■ **PROBLEM REQUIREMENTS**
Transcribe exactly, and only, the lines from the one containing "The width and height of the screenshot is (700, 762)." through the end of the material.

■ **EXERCISE INPUTS**

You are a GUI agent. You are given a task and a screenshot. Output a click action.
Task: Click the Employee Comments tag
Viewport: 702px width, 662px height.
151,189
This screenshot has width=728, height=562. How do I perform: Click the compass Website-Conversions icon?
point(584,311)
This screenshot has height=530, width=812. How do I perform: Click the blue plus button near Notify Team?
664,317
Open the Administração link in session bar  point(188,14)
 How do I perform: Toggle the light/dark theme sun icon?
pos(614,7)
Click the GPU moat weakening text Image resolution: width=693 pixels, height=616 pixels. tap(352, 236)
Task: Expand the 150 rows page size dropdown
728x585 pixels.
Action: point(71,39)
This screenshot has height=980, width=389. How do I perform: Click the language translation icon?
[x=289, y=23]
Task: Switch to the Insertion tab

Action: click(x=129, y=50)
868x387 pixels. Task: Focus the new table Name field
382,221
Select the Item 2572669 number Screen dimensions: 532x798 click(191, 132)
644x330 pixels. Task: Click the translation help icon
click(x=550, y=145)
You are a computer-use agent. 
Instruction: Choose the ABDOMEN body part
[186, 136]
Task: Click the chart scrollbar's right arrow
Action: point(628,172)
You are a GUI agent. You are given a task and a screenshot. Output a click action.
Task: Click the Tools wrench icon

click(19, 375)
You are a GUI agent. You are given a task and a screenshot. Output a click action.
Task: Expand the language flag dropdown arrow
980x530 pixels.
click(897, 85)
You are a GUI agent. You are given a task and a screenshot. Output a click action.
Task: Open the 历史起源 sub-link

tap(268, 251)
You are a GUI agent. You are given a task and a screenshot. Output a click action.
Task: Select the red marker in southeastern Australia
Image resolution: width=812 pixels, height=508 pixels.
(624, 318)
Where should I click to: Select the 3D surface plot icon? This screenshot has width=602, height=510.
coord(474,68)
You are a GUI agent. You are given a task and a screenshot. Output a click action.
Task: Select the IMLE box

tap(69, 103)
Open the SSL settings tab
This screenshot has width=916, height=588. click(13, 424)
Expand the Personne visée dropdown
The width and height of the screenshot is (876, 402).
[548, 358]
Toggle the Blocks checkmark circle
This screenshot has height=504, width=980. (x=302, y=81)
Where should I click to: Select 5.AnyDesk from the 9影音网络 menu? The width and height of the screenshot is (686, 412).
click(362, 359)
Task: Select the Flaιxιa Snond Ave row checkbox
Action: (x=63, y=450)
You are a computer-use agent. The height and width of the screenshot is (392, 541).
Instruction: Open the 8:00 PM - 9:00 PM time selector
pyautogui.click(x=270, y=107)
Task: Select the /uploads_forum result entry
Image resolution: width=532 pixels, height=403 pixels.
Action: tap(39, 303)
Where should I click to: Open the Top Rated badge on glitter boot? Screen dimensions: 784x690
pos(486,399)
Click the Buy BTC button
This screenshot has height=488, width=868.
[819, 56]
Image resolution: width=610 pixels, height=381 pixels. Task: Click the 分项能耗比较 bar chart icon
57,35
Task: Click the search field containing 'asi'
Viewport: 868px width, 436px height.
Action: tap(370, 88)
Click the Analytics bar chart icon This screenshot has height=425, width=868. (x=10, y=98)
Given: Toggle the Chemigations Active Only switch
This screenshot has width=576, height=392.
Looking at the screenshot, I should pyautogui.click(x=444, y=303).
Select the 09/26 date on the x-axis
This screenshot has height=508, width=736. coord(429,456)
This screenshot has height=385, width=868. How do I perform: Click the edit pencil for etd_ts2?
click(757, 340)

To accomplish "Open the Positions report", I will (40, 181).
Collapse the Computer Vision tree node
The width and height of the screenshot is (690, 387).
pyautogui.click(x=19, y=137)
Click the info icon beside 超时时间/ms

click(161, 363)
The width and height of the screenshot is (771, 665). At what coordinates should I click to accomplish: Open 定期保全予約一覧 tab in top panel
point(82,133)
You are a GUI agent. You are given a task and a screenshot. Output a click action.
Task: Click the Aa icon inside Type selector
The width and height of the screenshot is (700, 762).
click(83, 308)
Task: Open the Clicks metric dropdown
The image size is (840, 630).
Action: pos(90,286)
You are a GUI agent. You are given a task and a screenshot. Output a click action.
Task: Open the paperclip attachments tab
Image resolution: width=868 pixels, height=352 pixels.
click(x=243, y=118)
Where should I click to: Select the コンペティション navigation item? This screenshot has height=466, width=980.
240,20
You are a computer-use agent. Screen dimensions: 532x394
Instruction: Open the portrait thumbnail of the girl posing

■ **ANSWER TO THIS TASK**
The width and height of the screenshot is (700, 762).
click(83, 308)
Task: Open the Clicks metric dropdown
The image size is (840, 630).
Action: pos(90,286)
You are a GUI agent. You are given a task and a screenshot. Output a click action.
Task: Open the paperclip attachments tab
Image resolution: width=868 pixels, height=352 pixels.
click(x=243, y=118)
Where should I click to: Select the コンペティション navigation item? This screenshot has height=466, width=980.
240,20
You are a computer-use agent. Screen dimensions: 532x394
Instruction: Open the portrait thumbnail of the girl posing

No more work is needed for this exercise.